┌────────

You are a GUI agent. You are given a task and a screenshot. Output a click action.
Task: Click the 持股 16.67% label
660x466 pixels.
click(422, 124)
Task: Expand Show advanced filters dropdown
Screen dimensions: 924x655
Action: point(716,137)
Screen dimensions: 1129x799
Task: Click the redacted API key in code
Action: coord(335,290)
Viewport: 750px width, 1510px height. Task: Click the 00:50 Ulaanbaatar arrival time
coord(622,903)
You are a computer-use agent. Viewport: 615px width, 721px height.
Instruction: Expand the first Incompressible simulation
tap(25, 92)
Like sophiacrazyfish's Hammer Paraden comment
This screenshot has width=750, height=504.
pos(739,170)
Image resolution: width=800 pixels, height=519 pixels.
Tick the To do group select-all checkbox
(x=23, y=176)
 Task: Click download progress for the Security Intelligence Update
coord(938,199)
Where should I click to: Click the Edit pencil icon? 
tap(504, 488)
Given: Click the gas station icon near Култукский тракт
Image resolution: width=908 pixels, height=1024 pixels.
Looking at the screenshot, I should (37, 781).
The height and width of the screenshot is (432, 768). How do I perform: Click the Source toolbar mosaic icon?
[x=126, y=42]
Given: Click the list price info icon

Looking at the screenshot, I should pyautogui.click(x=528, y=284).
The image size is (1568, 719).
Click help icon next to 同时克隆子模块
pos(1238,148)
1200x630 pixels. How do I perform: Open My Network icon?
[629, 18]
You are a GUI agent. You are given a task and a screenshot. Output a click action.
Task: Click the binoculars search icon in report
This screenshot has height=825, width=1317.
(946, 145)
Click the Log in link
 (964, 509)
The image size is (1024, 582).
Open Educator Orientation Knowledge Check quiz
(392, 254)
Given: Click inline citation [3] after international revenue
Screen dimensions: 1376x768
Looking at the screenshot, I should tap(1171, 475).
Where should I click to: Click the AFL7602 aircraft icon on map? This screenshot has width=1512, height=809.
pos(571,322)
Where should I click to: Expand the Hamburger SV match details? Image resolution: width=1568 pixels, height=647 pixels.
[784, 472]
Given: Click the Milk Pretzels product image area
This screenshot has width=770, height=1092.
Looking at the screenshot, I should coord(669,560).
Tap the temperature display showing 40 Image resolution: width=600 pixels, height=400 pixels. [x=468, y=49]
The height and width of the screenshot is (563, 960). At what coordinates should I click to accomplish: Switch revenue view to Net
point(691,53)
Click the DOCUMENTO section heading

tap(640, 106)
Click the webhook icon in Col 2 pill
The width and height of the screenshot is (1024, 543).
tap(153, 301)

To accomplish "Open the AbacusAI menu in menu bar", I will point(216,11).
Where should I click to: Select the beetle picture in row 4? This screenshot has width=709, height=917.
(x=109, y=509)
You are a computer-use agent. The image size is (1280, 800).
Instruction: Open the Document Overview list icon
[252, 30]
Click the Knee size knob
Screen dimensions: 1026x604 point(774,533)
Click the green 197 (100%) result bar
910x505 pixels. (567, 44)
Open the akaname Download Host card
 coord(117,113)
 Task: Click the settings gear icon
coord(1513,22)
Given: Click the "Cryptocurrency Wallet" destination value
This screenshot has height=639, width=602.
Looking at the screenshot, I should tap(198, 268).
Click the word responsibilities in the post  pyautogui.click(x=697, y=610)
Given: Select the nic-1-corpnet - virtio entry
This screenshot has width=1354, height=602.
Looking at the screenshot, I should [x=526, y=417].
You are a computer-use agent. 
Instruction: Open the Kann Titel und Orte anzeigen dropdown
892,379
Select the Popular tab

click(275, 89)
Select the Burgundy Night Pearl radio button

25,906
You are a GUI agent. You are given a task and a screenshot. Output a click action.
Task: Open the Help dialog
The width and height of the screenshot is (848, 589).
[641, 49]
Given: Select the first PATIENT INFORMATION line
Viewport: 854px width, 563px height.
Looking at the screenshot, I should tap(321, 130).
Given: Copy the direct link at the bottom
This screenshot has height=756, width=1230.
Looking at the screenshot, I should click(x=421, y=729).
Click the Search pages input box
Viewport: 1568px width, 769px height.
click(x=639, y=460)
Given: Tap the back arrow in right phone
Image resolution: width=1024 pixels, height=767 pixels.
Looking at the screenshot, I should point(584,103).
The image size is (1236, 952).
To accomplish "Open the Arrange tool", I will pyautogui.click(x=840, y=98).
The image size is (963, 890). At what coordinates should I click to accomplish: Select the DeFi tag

└────────

Exercise description
Each line with "computer" in it must be identified and copied from the material.

Task result
You are a computer-use agent. Viewport: 615px width, 721px height.
You are a computer-use agent. The image size is (1280, 800).
You are a computer-use agent. 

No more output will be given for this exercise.